We’re glad we have your blog, Patty, to help keep us in touch with the flesh-and-blood world of real music making!
It’s good to know someone out there understands why that article bugged me. (But I do admit I laughed too, it was so stupid … oops, that’s mean, isn’t it? And to think the writer believes listening to Mozart makes her smarter. Hmmm. Then she wrote THAT? Yikes.)
This whole “listen to it because…” (it will make you smarter/it’s relaxing/it makes you appear classier/it’s what rich people do) thing is just plain annoying. But oh well. I guess that’ll never stop, eh?
Thank you for your encouragement! Sometimes I think I’m writing to myself here, or wasting other people’s time, with my words. But of course I love doing it and I don’t plan on stopping, no matter my insecurities. (Kind of the same way I am about my playing, to be honest.)
Funny. I have no idea whether classical music (or any music) is good for me in any sense. Fifty years ago I might have made a list something like
Handel: Messiah
Mozart. Jupiter, Don Giovanni
Beethoven. Fifth Symphony
Berlioz. Symphony Fantastique
Brahms. First Symphony
Wagner. Flying Dutchman
maybe some jazz
no pops
and now I would not change much, maybe 3rd ahead of 5th Symphony for Beethoven, as well as 1st and 2nd (which I did not like at all when I was much younger), all Beethoven piano sonatas, Marriage of Figaro ahead of the Don with Magic flute a close third, lots of early 20th century French flute music, Piazzolla’s Maria de Buenas Aires, La Traviata, Rake’s Progress, and lots more. I really could not choose a list, any list would be terribly incomplete. I heard a Cage percussion piece performed a couple of weeks ago, and I loved it; I would not have crossed the street to listen to it before I heard it. And where would jazz and pop be in all of this? A memorable musical experience for me and my wife was stopping for gas at a station about 45 miles east of Kansas City late one warm summer night, and hearing Elvis singing “Don’t Be Cruel.” (I heard Hound Dog on the juke box at the Student Union at Cal too many mornings to care at all for Elvis, and pretty much a similar dislike of most of the 50’s pops.)
In the middle of those past 50 years I went through a terrible time of depression; then I did not hear any kind of music with pleasure. Enjoying music has been the best part of my recovery.
Yes, music is good for you if you like it. But so are ice cream, poetry, roast beef, sex, visual art and much more.
Things can be good for you. The same things can be bad for you. Music is, for me, like breathing … or at least I want it to be. Truth is, though, I could live without it forced to. Breathing is rather essential.

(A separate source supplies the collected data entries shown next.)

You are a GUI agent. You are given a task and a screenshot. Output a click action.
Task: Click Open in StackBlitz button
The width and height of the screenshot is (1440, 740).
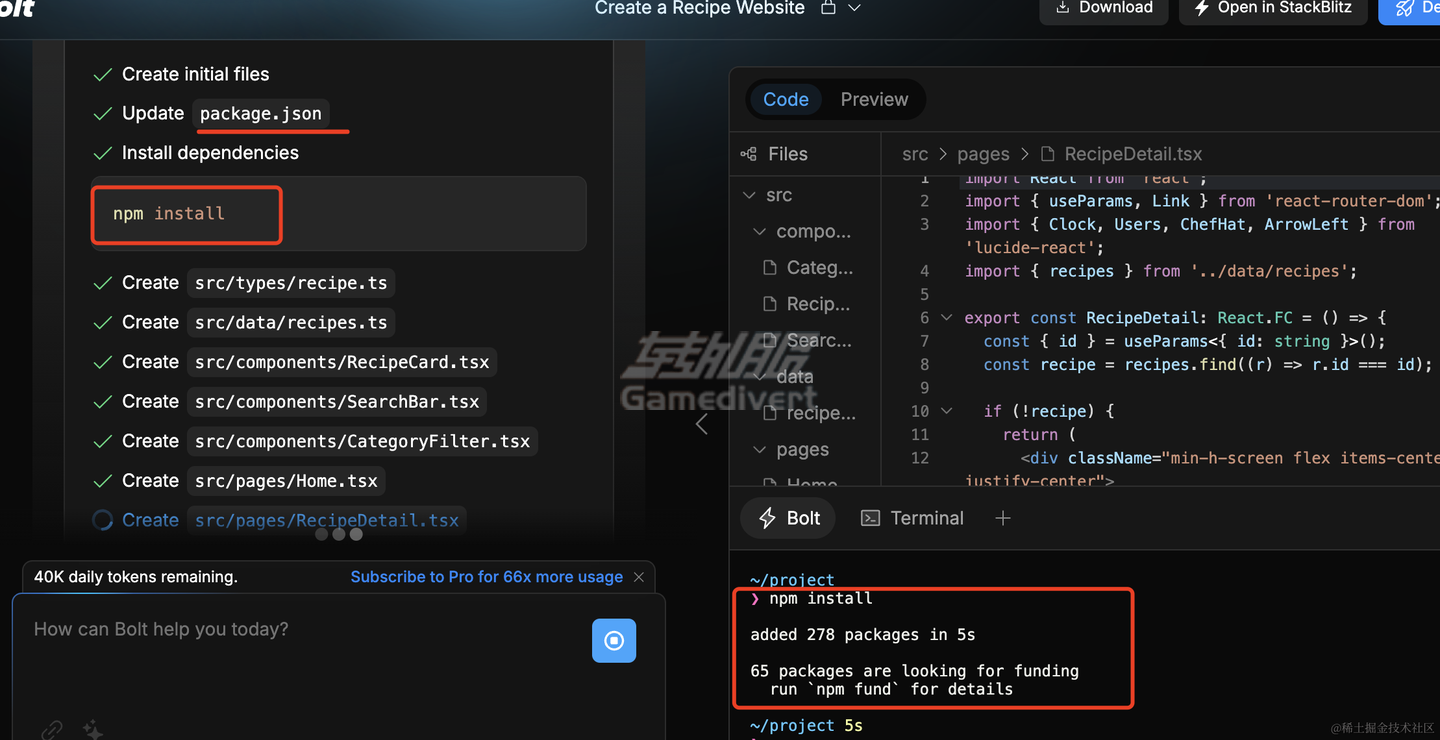(1272, 8)
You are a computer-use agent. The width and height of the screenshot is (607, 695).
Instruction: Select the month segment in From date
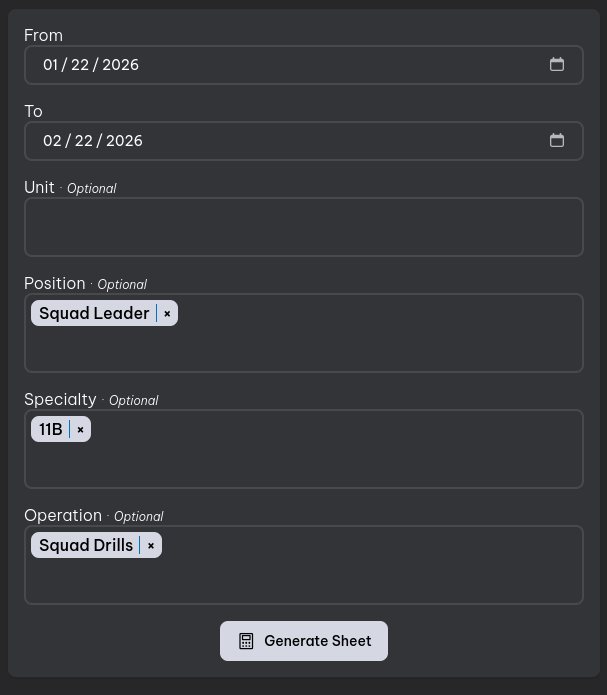coord(51,65)
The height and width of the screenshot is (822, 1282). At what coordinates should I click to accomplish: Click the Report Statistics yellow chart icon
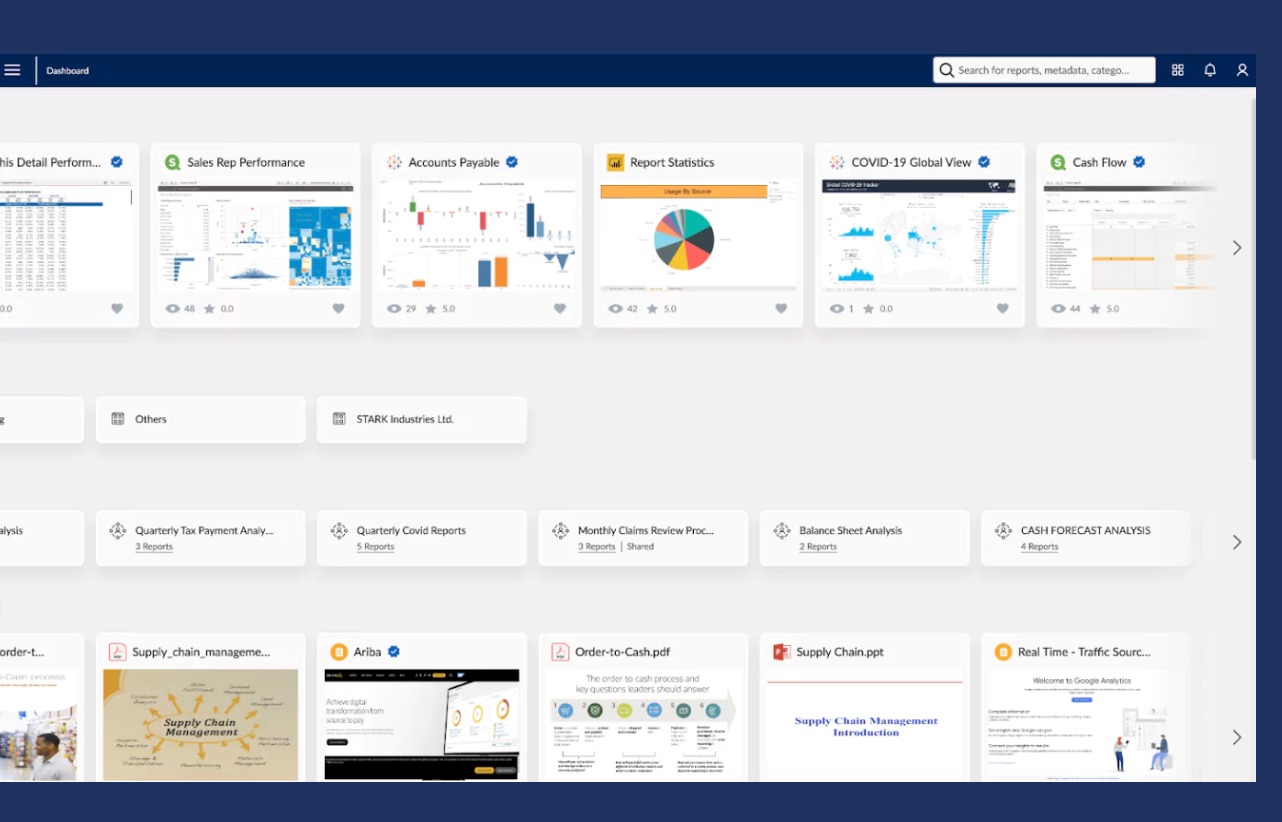coord(616,162)
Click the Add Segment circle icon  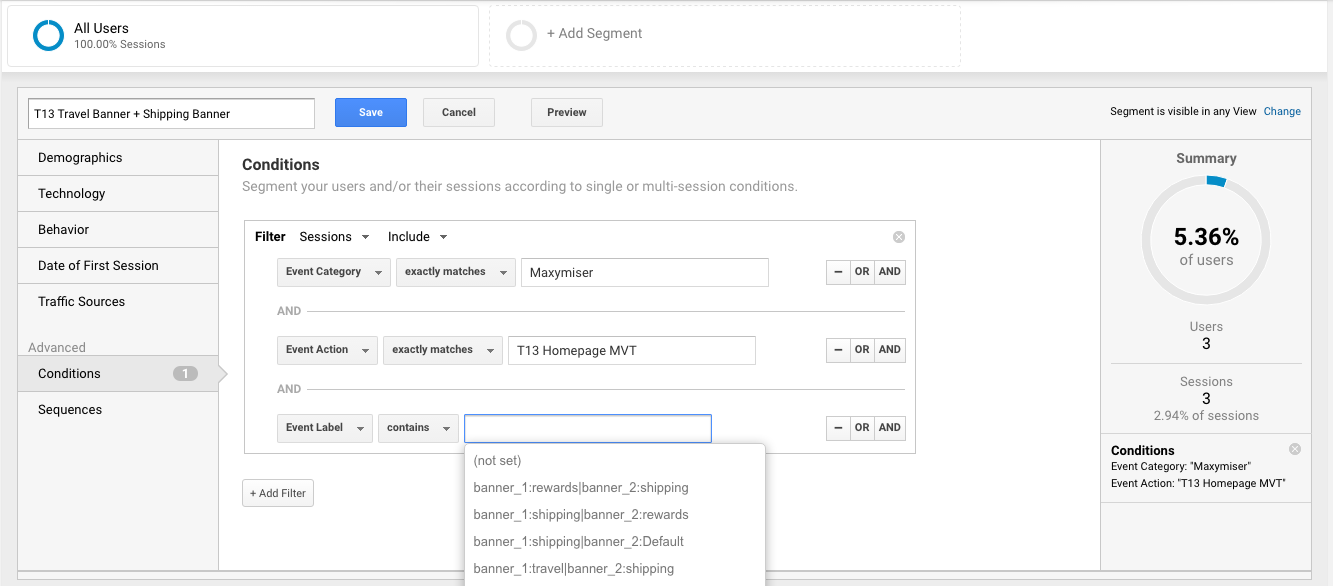[x=521, y=36]
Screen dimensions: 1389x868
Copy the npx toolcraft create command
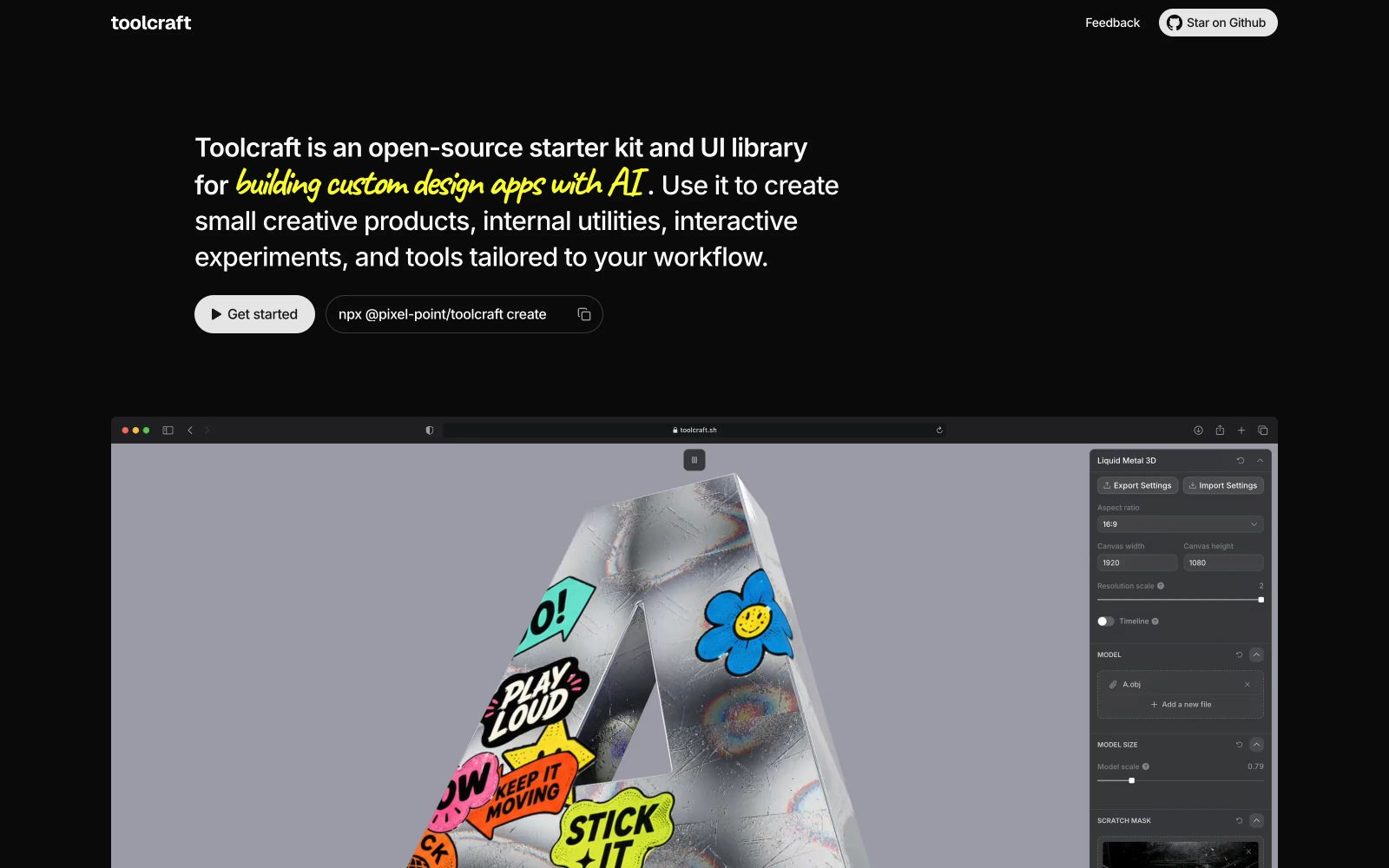pos(584,314)
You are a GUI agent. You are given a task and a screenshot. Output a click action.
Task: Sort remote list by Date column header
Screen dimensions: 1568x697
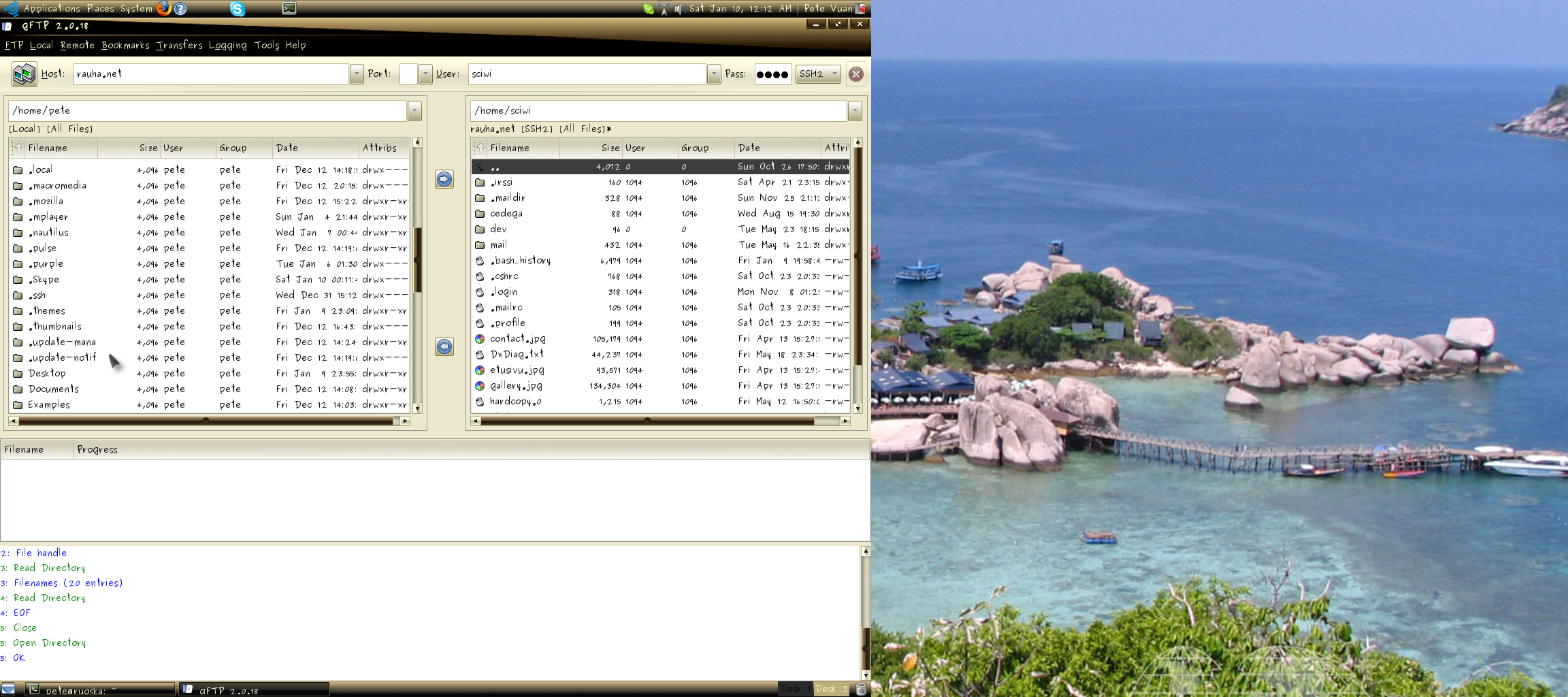[776, 148]
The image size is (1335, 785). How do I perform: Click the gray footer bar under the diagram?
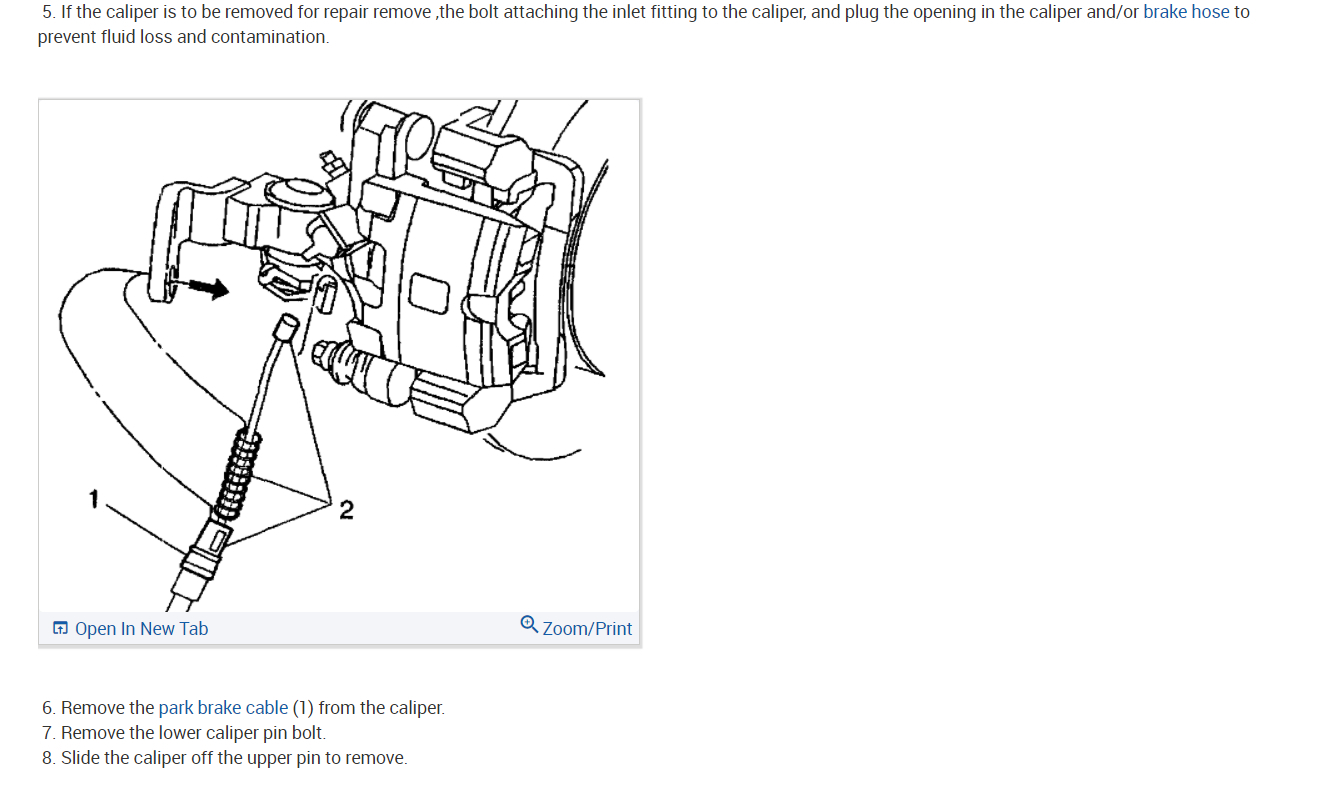(339, 629)
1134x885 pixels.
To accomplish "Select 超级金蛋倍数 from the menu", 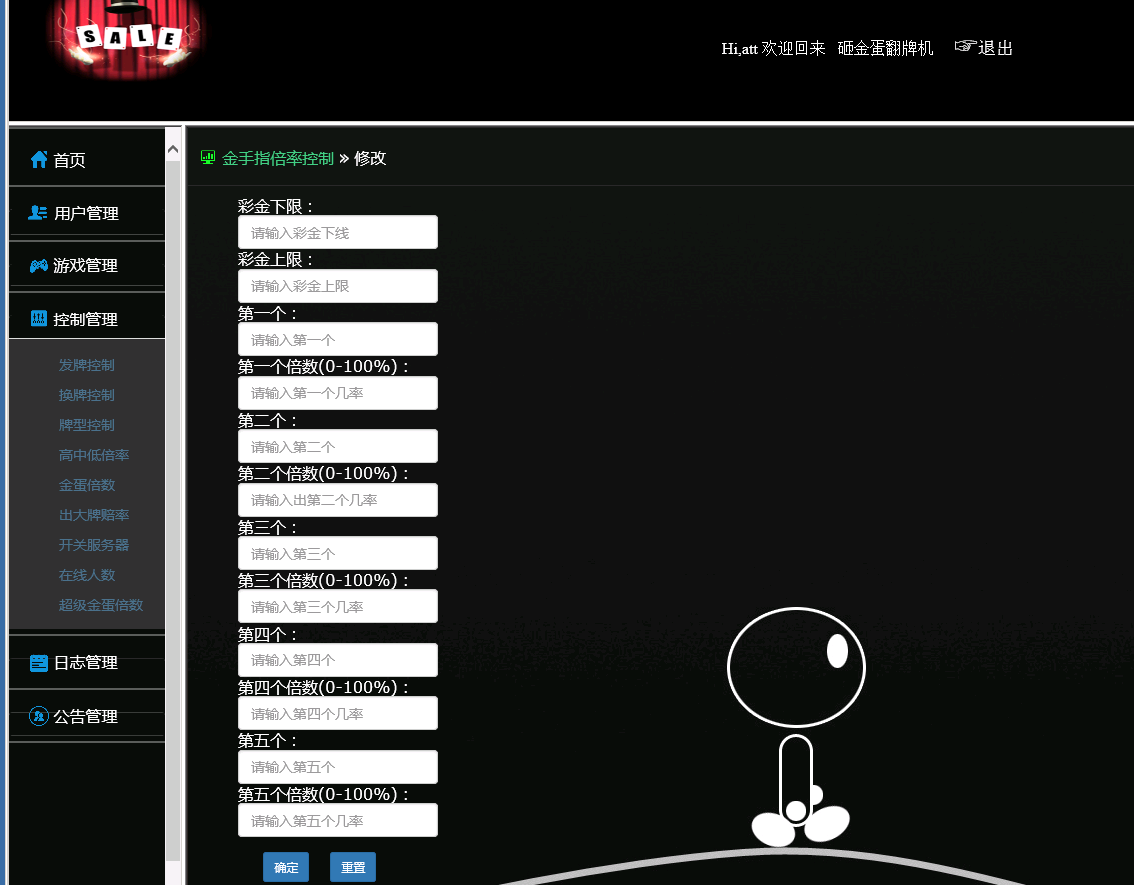I will coord(100,605).
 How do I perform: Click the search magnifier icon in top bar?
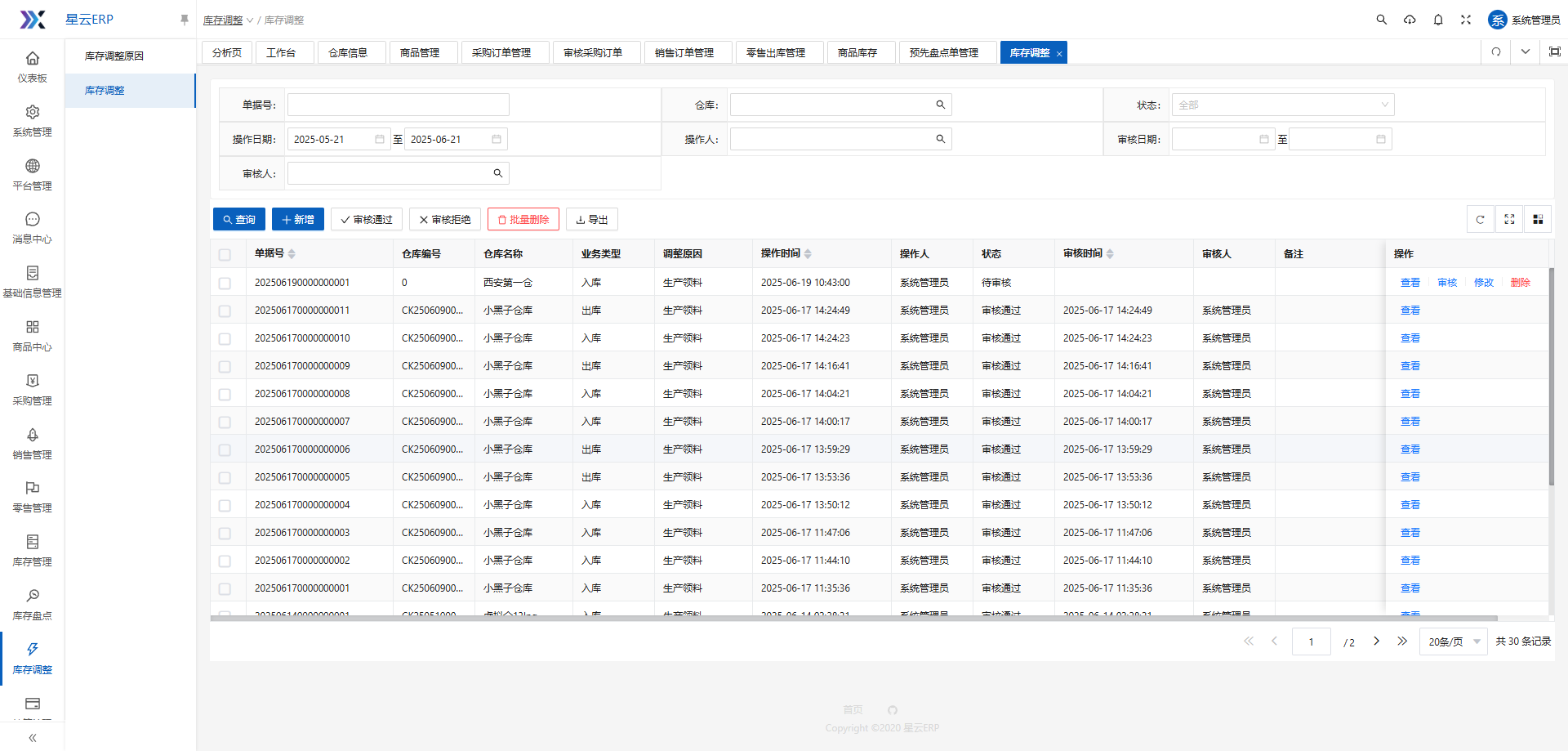(1381, 20)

In any case, I simply can’t put a list together. It would change constantly. I can tell you which pieces send me into a “state” … whether it be happiness, sorrow, or even self-pity. But even those might change depending upon the day, my mood, and so much more. (My husband used to be able to tell, back in my rather bad days, if he should really come into the room by hearing just what I was listening to!)